Debate desta sexta-feira foi sobre comércio externo, combustíveis e documentos fiscais
No terceiro dia do Curso Completo de Reforma Tributária, promovido pela Secretaria da Economia e realizado nesta sexta-feira (7/11), no auditório da Pasta, o tema abordado foi amplo, envolvendo a cobrança dos novos tributos, IBS (Imposto sobre Bens e Serviços) e CBS (Contribuição sobre Bens e Serviços), no comércio exterior, importações e exportações, o regime específico de combustíveis e documentos fiscais. Os palestrantes são servidores de carreira da Secretaria, especialistas nas respectivas áreas de atuação.
A abertura, às 9 horas, foi conduzida pelo auditor fiscal João Arlindo Prado Gusmão, da Gerência de Auditoria das Operações com o Comércio Exterior/Suframa. Ele explicou que a reforma no comércio internacional manterá o princípio do destino, garantindo a neutralidade tributária. Dessa forma, as importações permanecem tributadas com alíquotas cheias no período de 2026 a 2032, enquanto as exportações seguirão imunes ao IBS e à CBS.
Ele pontuou ainda que o modelo preserva benefícios fiscais da Zona Franca de Manaus (ZFM), por meio de créditos presumidos de 6% para o IBS e 2% para a CBS, e das Áreas de Livre Comércio (ALC), que continuarão com alíquotas diferenciadas até 2050.
Os regimes aduaneiros especiais (ZFM, ALC, ZPE, drawback e entreposto), destacou o auditor, recebem tratamento tributário específico com a reforma: operações de importação nessas áreas mantêm alíquota zero ou reduzida, industrialização e remessas intermunicipais recebem suspensão/isenção de IBS/CBS, e devoluções de mercadorias seguem procedimentos específicos com aproveitamento controlado de créditos.

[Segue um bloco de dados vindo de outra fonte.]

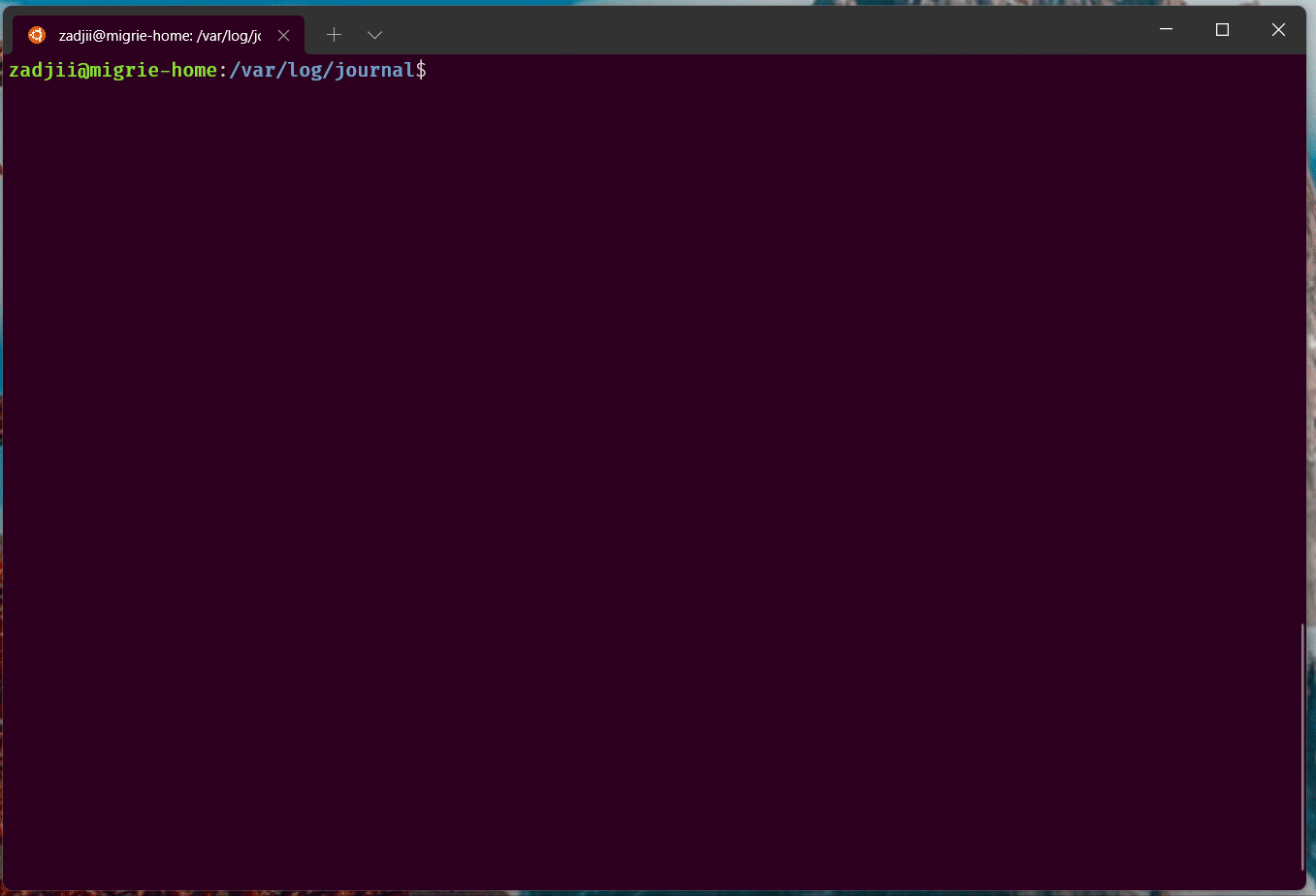
Task: Click the X icon to close the current tab
Action: pos(282,34)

João Arlindo recomendou aos colegas auditores observarem bem as regras da nova cobrança em pontos críticos como classificação fiscal (NCM), base de cálculo, documentação adequada (NF-e específicas), diferenças de alíquotas por estado e a contabilização correta das operações para garantir conformidade tributária e auditoria efetiva.
O gerente de Combustíveis e auditor fiscal Fernando Ganzer falou às 14 horas, sobre as especificidades da tributação dos combustíveis e lubrificantes, que seguem as regras da monofasia, com alíquotas uniformes em todo o País, diferenciadas por produto, e especificadas por unidade medida (ad rem). Ele destacou a relevância econômica estratégica e tributária do segmento, assim como os precedentes de regimes tributários e relatou as mudanças feitas nos últimos anos.

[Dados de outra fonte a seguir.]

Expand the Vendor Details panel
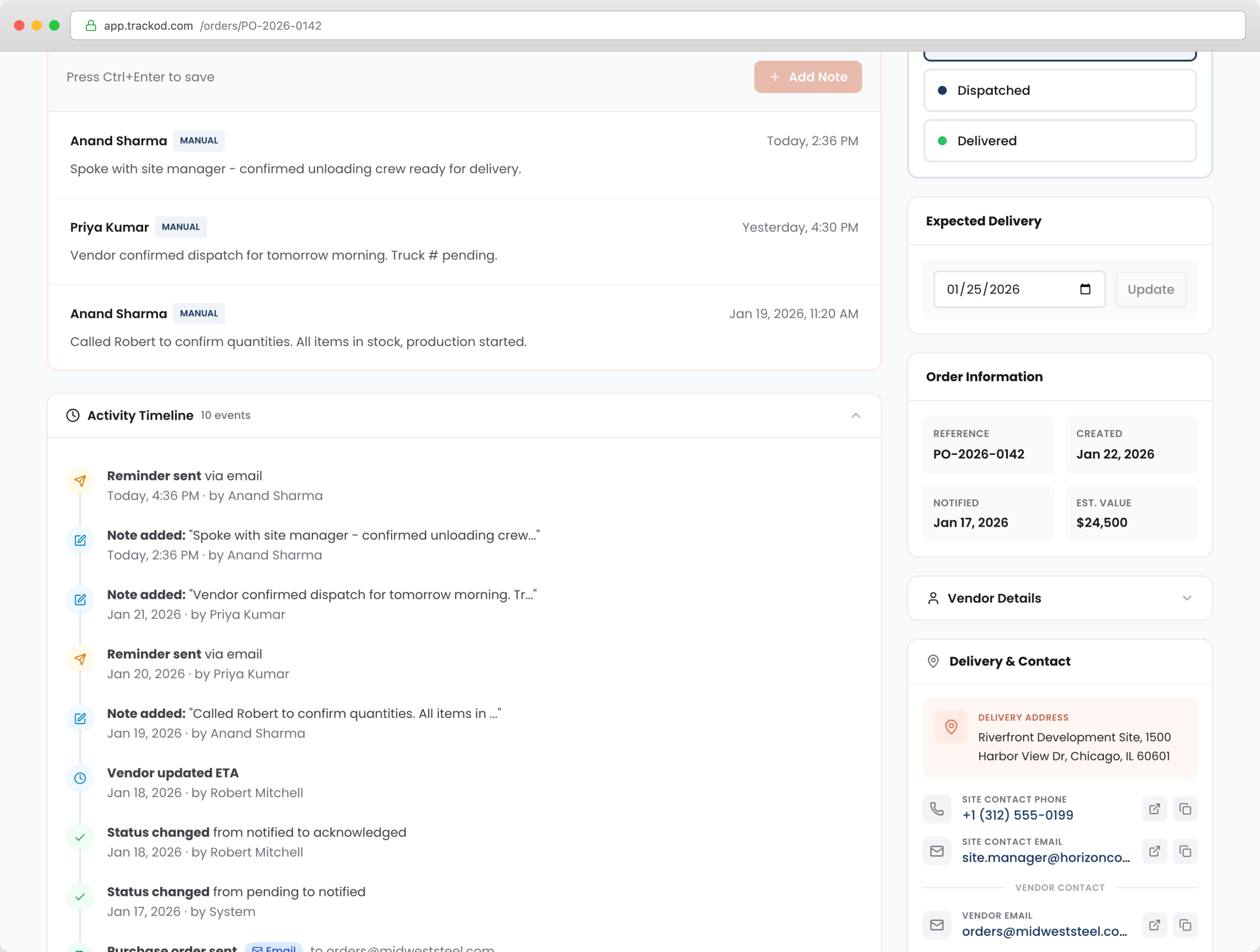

“A reforma manteve as regras da Lei Complementar n° 214 que criou o regime específico de tributação para operações com combustíveis e o imposto incidirá uma única vez, qualquer que seja a sua finalidade, e foi vedada a apropriação de créditos em relação às aquisições de combustíveis destinados à distribuição, comercialização ou revenda”, explicou o gerente Fernando Ganzer.

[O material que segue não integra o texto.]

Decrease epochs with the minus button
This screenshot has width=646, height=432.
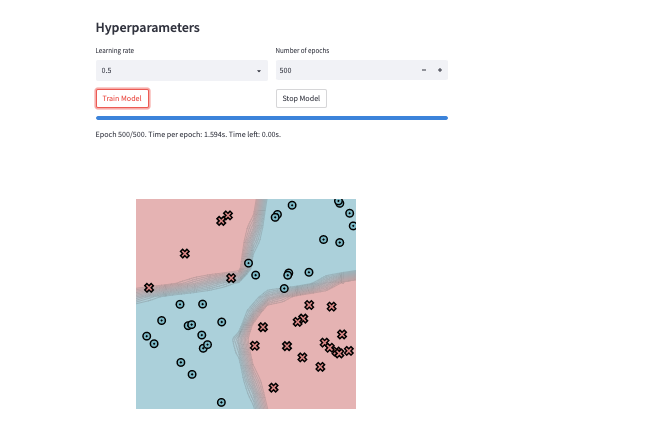coord(424,71)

O gestor de TI e Coordenador de Documentos Fiscais da Secretaria, Antonio Godoi, destacou a redefinição dos Documentos Fiscais Eletrônicos (DF-e) no Brasil pela reforma. “Eles compõem o eixo central da apuração e arrecadação do IBS e da CBS e passam a ter caráter declaratório, simplificando obrigações e ampliando a integração entre empresas, Estados, municípios e União”, afirmou.
Ele explicou que a documentação fiscal nova terá layout unificado e modular para reduzir o impacto tecnológico e garantir a continuidade aos modelos atuais (NF-e, NFS-e, CT-e, entre outros). O sistema se apoia em princípios de padronização, transparência e baixo custo de adaptação, promovendo maior conformidade fiscal e modernização da gestão tributária, avalia Godoi.
Na plateia do auditório estavam a secretária-adjunta, Renata Noleto, subsecretário da Receita, Wayser Pereira, superintendentes, gerentes e auditores fiscais da Economia. O curso prossegue na próxima semana, dia 14.